■ What you need to do ■
Reproduce every line of the listing below exactly.

■ Data supplied ■
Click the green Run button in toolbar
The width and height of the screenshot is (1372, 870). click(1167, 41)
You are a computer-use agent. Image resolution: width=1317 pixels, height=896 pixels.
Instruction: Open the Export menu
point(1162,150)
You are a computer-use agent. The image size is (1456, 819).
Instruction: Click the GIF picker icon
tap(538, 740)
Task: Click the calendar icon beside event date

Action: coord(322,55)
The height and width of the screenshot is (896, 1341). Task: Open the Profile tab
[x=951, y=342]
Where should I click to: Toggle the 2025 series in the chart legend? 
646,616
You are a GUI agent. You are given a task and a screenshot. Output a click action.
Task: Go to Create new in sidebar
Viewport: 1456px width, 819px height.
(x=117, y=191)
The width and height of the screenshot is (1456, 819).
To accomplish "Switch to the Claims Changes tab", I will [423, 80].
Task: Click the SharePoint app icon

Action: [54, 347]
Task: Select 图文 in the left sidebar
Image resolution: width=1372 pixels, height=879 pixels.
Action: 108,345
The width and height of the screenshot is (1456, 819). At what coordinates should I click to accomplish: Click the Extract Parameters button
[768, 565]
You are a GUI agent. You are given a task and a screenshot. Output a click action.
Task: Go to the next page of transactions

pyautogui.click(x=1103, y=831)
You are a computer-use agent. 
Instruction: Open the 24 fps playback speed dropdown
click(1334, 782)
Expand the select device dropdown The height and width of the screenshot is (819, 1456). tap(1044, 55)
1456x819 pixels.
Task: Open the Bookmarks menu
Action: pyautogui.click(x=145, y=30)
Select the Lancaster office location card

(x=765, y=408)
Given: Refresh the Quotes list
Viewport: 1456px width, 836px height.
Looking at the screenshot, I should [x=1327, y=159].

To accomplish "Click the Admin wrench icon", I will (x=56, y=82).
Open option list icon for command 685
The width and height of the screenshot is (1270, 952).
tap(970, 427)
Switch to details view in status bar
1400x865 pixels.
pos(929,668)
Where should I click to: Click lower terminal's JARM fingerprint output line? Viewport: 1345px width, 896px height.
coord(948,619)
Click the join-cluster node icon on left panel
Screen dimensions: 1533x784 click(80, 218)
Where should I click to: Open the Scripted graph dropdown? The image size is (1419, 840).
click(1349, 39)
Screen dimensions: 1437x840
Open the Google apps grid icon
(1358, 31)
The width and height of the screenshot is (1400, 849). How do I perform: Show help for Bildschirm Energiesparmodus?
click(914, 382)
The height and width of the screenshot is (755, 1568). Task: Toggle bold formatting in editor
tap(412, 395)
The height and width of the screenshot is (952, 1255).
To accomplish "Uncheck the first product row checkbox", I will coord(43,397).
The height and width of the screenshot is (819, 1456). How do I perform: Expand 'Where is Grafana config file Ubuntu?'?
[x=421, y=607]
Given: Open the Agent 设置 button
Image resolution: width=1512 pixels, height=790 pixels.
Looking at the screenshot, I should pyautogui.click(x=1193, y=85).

■ Output for this exercise ■
Click the green Run button in toolbar
The width and height of the screenshot is (1372, 870). click(1167, 41)
You are a computer-use agent. Image resolution: width=1317 pixels, height=896 pixels.
Instruction: Open the Export menu
point(1162,150)
You are a computer-use agent. The image size is (1456, 819).
Instruction: Click the GIF picker icon
tap(538, 740)
Task: Click the calendar icon beside event date

Action: coord(322,55)
The height and width of the screenshot is (896, 1341). Task: Open the Profile tab
[x=951, y=342]
Where should I click to: Toggle the 2025 series in the chart legend? 
646,616
You are a GUI agent. You are given a task and a screenshot. Output a click action.
Task: Go to Create new in sidebar
Viewport: 1456px width, 819px height.
(x=117, y=191)
The width and height of the screenshot is (1456, 819).
To accomplish "Switch to the Claims Changes tab", I will [423, 80].
Task: Click the SharePoint app icon

Action: [54, 347]
Task: Select 图文 in the left sidebar
Image resolution: width=1372 pixels, height=879 pixels.
Action: 108,345
The width and height of the screenshot is (1456, 819). At what coordinates should I click to accomplish: Click the Extract Parameters button
[768, 565]
You are a GUI agent. You are given a task and a screenshot. Output a click action.
Task: Go to the next page of transactions

pyautogui.click(x=1103, y=831)
You are a computer-use agent. 
Instruction: Open the 24 fps playback speed dropdown
click(1334, 782)
Expand the select device dropdown The height and width of the screenshot is (819, 1456). tap(1044, 55)
1456x819 pixels.
Task: Open the Bookmarks menu
Action: pyautogui.click(x=145, y=30)
Select the Lancaster office location card

(x=765, y=408)
Given: Refresh the Quotes list
Viewport: 1456px width, 836px height.
Looking at the screenshot, I should [x=1327, y=159].

To accomplish "Click the Admin wrench icon", I will (x=56, y=82).
Open option list icon for command 685
The width and height of the screenshot is (1270, 952).
tap(970, 427)
Switch to details view in status bar
1400x865 pixels.
pos(929,668)
Where should I click to: Click lower terminal's JARM fingerprint output line? Viewport: 1345px width, 896px height.
coord(948,619)
Click the join-cluster node icon on left panel
Screen dimensions: 1533x784 click(80, 218)
Where should I click to: Open the Scripted graph dropdown? The image size is (1419, 840).
click(1349, 39)
Screen dimensions: 1437x840
Open the Google apps grid icon
(1358, 31)
The width and height of the screenshot is (1400, 849). How do I perform: Show help for Bildschirm Energiesparmodus?
click(914, 382)
The height and width of the screenshot is (755, 1568). Task: Toggle bold formatting in editor
tap(412, 395)
The height and width of the screenshot is (952, 1255).
To accomplish "Uncheck the first product row checkbox", I will coord(43,397).
The height and width of the screenshot is (819, 1456). How do I perform: Expand 'Where is Grafana config file Ubuntu?'?
[x=421, y=607]
Given: Open the Agent 设置 button
Image resolution: width=1512 pixels, height=790 pixels.
Looking at the screenshot, I should pyautogui.click(x=1193, y=85).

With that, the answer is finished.